*Required action*. Search the data for the string "Hill" and extract every line where it appears.
※ ※ ※
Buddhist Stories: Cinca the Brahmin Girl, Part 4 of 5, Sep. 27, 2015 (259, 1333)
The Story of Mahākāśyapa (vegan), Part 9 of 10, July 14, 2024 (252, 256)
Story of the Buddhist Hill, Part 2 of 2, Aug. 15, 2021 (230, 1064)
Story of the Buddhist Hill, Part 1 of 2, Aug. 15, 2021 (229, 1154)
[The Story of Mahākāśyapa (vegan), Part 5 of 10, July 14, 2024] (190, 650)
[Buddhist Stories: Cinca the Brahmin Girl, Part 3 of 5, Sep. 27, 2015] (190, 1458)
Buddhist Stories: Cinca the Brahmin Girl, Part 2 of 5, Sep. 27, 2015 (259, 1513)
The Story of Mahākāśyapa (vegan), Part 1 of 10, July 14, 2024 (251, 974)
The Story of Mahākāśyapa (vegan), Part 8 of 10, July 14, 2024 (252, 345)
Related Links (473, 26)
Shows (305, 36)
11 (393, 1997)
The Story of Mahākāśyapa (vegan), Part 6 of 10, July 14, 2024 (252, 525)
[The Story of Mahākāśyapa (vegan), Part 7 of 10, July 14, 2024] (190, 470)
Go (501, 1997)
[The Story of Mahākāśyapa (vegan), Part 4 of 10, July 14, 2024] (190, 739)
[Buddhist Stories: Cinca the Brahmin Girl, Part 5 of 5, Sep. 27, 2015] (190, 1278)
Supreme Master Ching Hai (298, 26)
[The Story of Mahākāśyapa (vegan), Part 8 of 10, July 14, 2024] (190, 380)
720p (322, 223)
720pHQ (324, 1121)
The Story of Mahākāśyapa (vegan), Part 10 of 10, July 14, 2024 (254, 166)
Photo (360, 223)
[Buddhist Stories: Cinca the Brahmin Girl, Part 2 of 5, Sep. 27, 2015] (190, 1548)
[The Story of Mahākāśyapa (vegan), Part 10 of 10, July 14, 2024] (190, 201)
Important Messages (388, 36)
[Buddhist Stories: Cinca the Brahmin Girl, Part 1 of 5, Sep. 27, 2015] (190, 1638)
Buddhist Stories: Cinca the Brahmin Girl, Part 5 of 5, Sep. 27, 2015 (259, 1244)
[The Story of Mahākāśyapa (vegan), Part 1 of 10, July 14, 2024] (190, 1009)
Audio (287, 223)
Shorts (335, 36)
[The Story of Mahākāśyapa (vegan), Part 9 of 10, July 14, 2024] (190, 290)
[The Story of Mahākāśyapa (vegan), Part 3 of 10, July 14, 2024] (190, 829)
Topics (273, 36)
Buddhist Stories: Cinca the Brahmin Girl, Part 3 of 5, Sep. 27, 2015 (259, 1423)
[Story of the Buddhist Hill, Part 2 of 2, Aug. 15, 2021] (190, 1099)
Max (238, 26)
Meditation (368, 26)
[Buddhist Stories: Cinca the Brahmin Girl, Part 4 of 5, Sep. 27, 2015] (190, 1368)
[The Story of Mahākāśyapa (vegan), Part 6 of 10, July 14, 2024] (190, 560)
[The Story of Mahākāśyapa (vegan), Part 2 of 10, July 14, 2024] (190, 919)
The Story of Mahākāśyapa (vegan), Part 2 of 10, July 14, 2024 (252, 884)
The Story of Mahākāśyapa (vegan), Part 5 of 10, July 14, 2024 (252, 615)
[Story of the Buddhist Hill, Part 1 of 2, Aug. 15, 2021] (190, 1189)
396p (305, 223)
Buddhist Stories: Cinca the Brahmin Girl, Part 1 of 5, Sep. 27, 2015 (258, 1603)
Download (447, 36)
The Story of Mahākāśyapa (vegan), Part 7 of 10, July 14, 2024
※ ※ ※
*Reply to the task*.
Story of the Buddhist Hill, Part 2 of 2, Aug. 15, 2021 (230, 1064)
Story of the Buddhist Hill, Part 1 of 2, Aug. 15, 2021 (229, 1154)
[Story of the Buddhist Hill, Part 2 of 2, Aug. 15, 2021] (190, 1099)
[Story of the Buddhist Hill, Part 1 of 2, Aug. 15, 2021] (190, 1189)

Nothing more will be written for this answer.